GREAT BRITAIN'S postscript to the Allied note, signed by Mr. Balfour, was timed to appear simultaneously with the announcement of the new British loan. We must read it in the light of a prospectus written by an exuberant promoter. Mr. Balfour knows that the terms he outlines in order to befuddle the American investor could not be discussed seriously outside of Bedlam, but he nevertheless hopes to enrope the innocent lambs gamboling in Wall Street with the kind assistance of Mr. J. Pierpont Morgan. We have no sympathy for the American who comes to harm in the Allied loan. For, as Mr. Ernst Hans Neufeld, writing in our sprightly contemporary, The Irish World, points out, the investment in which England invites our participation is an investment in slaughter.

The fact that Great Britain, with free access to all the markets of the world, must pay over six per cent for her loans, even if secured by collateral, whereas Germany, borrowing without security except the general credit of the German Empire, pays only a shade more than five per cent, clearly proves that the British Empire is insolvent. [...]

Mr. Balfour's note […] was addressed to all other innocents abroad and at home who believe that the cause of the Allies is just. We could agree with many of his abstractly noble contentions, if we could only forget our elementary course in British history. […] England has always been, and still is, a criminal nation. She wastes the substance and the blood of others. She violates every treaty under the sun. She treads underfoot, not one, but all smaller nations. We who have seen her maltreatment of Ireland and India, not to speak of the more recent violation of Greece and Persia, refuse to swallow sanctimonious phrases addressed by the British Government to the President of the United States.

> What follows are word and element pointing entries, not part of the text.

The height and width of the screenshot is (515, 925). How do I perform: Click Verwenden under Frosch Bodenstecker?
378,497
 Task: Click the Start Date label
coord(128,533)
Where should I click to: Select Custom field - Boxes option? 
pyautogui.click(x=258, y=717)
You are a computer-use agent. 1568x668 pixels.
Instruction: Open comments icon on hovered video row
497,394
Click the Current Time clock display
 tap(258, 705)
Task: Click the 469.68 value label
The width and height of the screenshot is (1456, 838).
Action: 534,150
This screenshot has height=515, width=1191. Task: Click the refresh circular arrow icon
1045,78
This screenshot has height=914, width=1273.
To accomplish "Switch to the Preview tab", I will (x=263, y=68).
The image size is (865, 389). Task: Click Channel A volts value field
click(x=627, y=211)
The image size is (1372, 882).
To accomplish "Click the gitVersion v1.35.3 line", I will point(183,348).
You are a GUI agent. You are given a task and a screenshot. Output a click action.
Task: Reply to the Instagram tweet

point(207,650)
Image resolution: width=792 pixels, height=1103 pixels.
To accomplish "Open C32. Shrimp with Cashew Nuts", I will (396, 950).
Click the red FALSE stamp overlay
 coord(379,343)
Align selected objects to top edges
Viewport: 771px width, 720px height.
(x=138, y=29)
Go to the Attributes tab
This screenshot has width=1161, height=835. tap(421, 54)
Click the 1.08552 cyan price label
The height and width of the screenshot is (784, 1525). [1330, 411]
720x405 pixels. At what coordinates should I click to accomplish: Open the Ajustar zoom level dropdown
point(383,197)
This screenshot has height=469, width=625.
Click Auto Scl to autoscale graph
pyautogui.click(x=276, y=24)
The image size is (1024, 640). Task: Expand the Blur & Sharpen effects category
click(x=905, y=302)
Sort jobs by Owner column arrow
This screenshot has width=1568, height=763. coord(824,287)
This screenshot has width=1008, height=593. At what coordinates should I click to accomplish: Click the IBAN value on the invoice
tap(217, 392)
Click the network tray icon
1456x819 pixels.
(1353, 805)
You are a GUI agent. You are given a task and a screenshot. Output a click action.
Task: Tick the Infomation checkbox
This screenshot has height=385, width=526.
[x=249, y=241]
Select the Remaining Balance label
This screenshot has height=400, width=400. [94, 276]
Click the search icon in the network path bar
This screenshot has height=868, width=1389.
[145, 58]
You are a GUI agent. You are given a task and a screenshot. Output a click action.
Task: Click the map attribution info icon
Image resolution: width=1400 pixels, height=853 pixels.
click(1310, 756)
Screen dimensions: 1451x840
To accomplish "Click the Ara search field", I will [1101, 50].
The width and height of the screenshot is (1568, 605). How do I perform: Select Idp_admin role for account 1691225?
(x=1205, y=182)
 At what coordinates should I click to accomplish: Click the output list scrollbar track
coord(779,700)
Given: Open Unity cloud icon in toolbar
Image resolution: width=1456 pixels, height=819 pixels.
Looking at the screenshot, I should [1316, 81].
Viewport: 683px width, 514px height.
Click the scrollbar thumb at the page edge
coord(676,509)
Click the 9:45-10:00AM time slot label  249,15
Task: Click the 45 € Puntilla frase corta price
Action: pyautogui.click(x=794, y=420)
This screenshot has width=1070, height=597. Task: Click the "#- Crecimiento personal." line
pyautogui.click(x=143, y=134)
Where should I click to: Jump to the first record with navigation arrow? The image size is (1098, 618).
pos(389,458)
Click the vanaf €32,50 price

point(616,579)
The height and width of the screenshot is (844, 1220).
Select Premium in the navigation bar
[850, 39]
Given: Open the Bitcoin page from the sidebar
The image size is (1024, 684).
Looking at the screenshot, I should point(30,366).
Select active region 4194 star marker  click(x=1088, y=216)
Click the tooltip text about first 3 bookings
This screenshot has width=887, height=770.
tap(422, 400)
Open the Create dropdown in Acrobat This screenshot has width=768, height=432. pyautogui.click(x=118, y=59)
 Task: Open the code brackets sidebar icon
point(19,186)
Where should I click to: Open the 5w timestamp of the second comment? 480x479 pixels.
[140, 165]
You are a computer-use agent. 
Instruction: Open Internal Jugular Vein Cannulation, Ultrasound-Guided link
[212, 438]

In view of the military situation, in view of the fact that the Allies have lost every battle on every front, in view of the German raiders over and under the sea, who are at last giving the vampire of the world a dose of her own medicine, the conditions laid down by Mr. Balfour are childish, if intended to deceive the world; mad, if the author, contrary to the dictates of common sense and the evidence of events is actually deceiving himself.